Hello- I have HDP 3.0 with Sqoop v1.4.7.

What is the best way to migrate my data from an external RDBMS into something query-able from Phoenix? I want to make sure I import it in a way that it was have very fast queries.

Do I need to Sqoop it into HDFS first or can I go directly into HBase? It looks like the Sqoop - Phoenix is not yet completed so I believe I will need to sqoop the data into HDFS or Hbase and then connect to Phoenix. Can someone show (or point) me to how to do that?

This post makes me think that I will need to go RBDMS>HDFS>CSV>Phoenix, please tell me that is not true...

Thanks!

1 ACCEPTED SOLUTION

avatar

In this case, The best option i see is to use sqoop and load the data into HDFS from RDBMS (this will be a parallel copy and should be fast). Then use Phoenix Bulk loading MR job to load that HDFS data into Phoenix.

View solution in original post

9 REPLIES 9

avatar

@Daniel Zafar What is the data size on RDBMS? Also is this a one time migration or will it be a scheduled one?

- if it is one time migration and the size is reasonable. you can directly export the rdbms data in csv format and then directly use it to import in Phoenix. (this approach will be simple)

- RBDMS>HDFS using sqoop and then create a hive table with phoenix storage handler (https://phoenix.apache.org/hive_storage_handler.html).

- Or RBDMS>HDFS>CSV>Phoenix (what you mentioned in description)

avatar

Just realised we have one more approach:

- RBDMS>HBASE using sqoop and then create a table in table in phoenix (map the hbase tables in phoenix)

avatar
Contributor

@Sandeep Nemuri

Thanks so much for the advice! My table occupies 1.5 terabytes in MS SQL server. This will be a one-time migration. I feel that exporting to a csv would take days of processing time. Your last approach sounds the best but I've heard that it is not possible based on this post and this post (my table does have a float column).

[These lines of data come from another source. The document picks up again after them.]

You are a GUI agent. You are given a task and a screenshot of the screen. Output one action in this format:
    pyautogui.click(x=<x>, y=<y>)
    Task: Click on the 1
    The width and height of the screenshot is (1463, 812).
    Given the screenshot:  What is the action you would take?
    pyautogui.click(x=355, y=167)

That being said, what is my best option? I'm thinking that I may try to split up my table into n csv files and load them sequentially into Phoenix. Would that be the best option for data at this size?

avatar

In this case, The best option i see is to use sqoop and load the data into HDFS from RDBMS (this will be a parallel copy and should be fast). Then use Phoenix Bulk loading MR job to load that HDFS data into Phoenix.

avatar

@Daniel Zafar Don't forget to Accept my answer if it helped you. 🙂

avatar
Contributor

@Sandeep Nemuri I'm not sure if I follow what you are talking about. The page you pointed to shows a bulk load from CSV>Phoenix or HDFS JSON>Phoenix. Can you provide a link or command on how one would go from Sqoop's HDFS output to Phoenix directly?

avatar

@Daniel Zafar Since Phoenix is on top of Hbase. Data will be in Hbase in anycase. It is just that Phoenix uses its encoding while writing the data into tables. More details in this thread.

avatar
Contributor

@Sandeep Nemuri I edited my above question, do you mind taking a look at it? I'm seeing a CsvBulkLoadTool and a JsonBulkLoadTool. How will I bulk load my sqoop-loaded data?

avatar

@Daniel Zafar The doc is bit misleading, Below command should help you in loading the hdfs csv files to phoenix table. (Note that the input path is of HDFS)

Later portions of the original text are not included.